» Aim of the task: Starting at the first line of the data below, write out each line exactly until you reach the line containing "The width and height of the screenshot is (1568, 782).", and include that line too.
*** Opening of Task input ***
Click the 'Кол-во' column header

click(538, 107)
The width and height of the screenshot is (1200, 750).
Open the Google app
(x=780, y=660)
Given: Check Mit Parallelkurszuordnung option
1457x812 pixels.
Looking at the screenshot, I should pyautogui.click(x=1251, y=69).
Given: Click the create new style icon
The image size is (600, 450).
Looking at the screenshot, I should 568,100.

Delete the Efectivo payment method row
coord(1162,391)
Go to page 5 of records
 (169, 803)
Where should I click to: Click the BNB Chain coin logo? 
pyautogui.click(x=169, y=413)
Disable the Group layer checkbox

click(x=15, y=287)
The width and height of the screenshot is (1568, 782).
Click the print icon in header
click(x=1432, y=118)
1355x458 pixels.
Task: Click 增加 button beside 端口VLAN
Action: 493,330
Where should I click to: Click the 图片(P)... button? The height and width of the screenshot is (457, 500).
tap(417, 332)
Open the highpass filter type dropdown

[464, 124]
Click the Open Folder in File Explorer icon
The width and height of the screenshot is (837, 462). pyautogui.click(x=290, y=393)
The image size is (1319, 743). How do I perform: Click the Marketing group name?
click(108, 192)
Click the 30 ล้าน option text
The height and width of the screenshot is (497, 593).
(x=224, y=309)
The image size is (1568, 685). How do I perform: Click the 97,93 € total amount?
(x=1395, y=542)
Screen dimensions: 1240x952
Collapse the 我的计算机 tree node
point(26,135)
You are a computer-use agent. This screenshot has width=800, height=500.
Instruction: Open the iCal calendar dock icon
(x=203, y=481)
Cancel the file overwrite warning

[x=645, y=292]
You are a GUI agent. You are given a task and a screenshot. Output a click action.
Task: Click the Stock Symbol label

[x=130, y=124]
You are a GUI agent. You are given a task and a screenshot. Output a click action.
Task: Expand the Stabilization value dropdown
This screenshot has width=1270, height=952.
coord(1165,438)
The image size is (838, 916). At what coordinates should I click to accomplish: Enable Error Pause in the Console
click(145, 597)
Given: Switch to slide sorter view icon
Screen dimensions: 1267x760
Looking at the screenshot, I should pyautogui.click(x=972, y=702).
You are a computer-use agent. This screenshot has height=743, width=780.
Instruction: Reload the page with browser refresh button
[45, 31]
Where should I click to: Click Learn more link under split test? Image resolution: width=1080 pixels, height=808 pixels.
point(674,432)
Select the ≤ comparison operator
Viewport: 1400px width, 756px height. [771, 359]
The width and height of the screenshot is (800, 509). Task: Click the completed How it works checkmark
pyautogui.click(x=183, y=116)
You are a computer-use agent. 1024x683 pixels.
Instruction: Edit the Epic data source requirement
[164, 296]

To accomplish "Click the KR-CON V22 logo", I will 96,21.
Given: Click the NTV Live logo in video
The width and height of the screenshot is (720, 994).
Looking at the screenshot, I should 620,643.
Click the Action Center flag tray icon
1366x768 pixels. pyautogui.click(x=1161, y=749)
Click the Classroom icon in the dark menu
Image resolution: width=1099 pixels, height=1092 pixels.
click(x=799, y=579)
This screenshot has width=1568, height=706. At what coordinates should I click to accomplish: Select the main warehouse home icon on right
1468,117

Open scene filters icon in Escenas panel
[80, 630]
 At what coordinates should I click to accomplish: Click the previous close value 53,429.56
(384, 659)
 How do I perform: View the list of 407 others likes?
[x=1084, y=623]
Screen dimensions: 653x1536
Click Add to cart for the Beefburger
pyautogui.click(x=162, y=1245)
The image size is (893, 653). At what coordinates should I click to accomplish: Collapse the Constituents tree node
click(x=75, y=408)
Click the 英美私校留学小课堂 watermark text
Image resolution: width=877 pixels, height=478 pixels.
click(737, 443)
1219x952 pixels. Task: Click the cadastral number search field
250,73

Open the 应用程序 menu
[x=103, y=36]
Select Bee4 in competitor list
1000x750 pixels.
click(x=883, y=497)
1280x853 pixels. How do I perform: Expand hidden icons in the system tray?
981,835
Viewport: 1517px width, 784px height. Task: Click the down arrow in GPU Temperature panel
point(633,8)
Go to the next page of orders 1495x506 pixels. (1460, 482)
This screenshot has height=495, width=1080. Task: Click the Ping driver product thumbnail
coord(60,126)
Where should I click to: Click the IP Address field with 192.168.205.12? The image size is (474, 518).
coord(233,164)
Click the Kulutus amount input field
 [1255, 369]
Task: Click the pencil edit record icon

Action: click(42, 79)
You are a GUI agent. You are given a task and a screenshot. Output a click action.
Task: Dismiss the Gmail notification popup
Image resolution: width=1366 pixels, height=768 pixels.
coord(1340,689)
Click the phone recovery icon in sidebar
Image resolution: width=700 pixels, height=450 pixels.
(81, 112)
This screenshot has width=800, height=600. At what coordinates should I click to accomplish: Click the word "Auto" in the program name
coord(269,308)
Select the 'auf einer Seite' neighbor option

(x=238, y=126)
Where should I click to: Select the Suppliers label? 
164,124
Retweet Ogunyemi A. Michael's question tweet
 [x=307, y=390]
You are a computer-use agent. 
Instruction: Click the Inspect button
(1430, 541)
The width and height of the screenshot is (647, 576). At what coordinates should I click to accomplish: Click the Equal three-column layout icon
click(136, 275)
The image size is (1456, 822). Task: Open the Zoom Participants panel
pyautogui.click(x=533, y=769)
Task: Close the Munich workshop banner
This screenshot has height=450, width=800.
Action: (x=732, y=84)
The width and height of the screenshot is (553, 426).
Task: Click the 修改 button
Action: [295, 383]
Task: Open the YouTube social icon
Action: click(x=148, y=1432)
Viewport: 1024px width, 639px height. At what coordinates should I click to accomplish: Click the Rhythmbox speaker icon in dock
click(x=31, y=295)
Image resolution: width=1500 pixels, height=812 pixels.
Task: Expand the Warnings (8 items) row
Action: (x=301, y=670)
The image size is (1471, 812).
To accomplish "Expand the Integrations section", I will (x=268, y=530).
*** Close of Task input ***
» Expected answer:
Click the 'Кол-во' column header

click(538, 107)
The width and height of the screenshot is (1200, 750).
Open the Google app
(x=780, y=660)
Given: Check Mit Parallelkurszuordnung option
1457x812 pixels.
Looking at the screenshot, I should pyautogui.click(x=1251, y=69).
Given: Click the create new style icon
The image size is (600, 450).
Looking at the screenshot, I should 568,100.

Delete the Efectivo payment method row
coord(1162,391)
Go to page 5 of records
 (169, 803)
Where should I click to: Click the BNB Chain coin logo? 
pyautogui.click(x=169, y=413)
Disable the Group layer checkbox

click(x=15, y=287)
The width and height of the screenshot is (1568, 782).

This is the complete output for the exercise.